Fortunately, there’s some demand for his products across Munsiari block, especially for the durable and lightweight baskets that women use to carry fuel and fodder. Some, with handles and lids, are also used to carry food, particularly when young women leave for their marital homes.
On days when Nain Ram goes to the forest looking for ringal, he doesn’t get paid. “It’s only when people call me and ask me to make household items, I ask for money,” he says. Although cutting forest bamboo without a permit from the state is prohibited (under the Forest Conservation Act of 1980), Nain Ram has not needed a permit for ringal because he visits the van panchayat areas or community forests jointly controlled by the local people and the state.

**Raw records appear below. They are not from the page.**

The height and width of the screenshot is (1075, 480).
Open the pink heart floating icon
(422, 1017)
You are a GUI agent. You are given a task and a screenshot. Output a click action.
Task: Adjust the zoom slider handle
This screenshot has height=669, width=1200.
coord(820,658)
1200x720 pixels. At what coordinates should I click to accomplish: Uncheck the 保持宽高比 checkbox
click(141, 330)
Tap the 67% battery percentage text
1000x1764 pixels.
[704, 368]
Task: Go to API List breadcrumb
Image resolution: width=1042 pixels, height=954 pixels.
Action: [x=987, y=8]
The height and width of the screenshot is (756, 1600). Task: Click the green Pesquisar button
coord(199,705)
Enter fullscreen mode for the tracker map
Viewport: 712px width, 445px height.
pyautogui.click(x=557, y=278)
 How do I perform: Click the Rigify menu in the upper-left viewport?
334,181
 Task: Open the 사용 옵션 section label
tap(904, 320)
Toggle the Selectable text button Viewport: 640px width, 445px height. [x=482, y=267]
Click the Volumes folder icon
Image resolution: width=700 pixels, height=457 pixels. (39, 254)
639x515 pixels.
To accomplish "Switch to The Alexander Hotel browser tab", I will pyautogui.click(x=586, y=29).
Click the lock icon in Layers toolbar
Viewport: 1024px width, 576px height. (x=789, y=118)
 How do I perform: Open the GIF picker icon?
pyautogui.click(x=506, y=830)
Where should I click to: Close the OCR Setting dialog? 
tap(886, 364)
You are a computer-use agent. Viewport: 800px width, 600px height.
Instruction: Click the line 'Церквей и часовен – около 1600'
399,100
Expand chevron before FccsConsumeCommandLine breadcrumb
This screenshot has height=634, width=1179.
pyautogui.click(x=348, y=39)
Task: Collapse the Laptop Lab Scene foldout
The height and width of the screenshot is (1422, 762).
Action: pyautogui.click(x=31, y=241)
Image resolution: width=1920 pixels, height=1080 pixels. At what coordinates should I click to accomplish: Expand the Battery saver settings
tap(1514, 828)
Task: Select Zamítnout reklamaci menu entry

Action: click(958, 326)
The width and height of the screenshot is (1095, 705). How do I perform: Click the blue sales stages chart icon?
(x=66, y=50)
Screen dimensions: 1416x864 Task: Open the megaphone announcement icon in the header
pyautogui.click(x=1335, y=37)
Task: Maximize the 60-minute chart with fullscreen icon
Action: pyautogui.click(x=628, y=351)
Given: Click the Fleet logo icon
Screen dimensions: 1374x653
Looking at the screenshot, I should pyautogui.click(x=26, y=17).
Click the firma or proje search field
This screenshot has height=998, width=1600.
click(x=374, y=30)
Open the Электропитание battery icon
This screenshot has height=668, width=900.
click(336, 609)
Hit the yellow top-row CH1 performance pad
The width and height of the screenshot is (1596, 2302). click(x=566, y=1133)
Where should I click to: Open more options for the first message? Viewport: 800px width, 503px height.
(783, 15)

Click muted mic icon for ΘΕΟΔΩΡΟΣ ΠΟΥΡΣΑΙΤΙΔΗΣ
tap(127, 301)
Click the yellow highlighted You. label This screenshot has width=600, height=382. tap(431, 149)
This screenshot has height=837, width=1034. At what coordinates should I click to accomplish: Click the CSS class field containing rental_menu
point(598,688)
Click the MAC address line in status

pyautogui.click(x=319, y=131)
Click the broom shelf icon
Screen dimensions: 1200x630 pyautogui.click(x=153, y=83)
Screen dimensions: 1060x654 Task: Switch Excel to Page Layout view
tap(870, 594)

Back on the roof in Jaiti village, Nain Ram pauses for a break, pulls out a beedi from his coat pocket and takes off his muffler and shoes. Lighting the beedi, he says he doesn’t like to have a lot of free time. “If I don’t get called for work, I get some ringal [from the forest] and make products at home,” he says. “ Sometimes, I supply them to a store in the local market where tourists buy them. I make about 150 rupees a basket but the shopkeeper sells it for 200-250. I lose money in the process, but I know nothing else. I haven’t studied much. I only know how to sign my name.”
While Nain Ram has trained others in making ringal products, including women at a local non-profit organisation, the government hasn’t done much to promote ringal bamboo products. It hasn’t fixed a minimum selling price to ensure a decent profit, and neither has the state helped create a market for the products. This has dissuaded Nain Ram’s children from learning the art. He is now the last ringal weaver in his family. His sons, Manoj and Puran Ram, would rather work as labourers at construction sites in Munsiari tehsil.
Manoj, who also runs a dhaba (eatery) near Jaiti, says, “What’s the importance of these products? No one buys them beyond Munsiari. Occasionally, tourists pick them up, but you can’t depend on that for a livelihood. They don’t give us a sustainable income. Moreover, I am too old to learn this skill.” He is all of 24. Nain Ram’s wife Devki Devi, 45, who cultivates potatoes on the family’s small patch of land, says that most of the products her husband makes are sold. She proudly displays some baskets and vases.
By around noon, the clouds have taken over the sky as Nain Ram continues to weave on the roof of his house in Jaiti village. “It might rain,” he says, and puts on his shoes and woollen cap and goes inside the house to finish his first ringal basket of the day. By the end of the day, another basket, possibly a third, will be woven by this artist’s dexterous hands.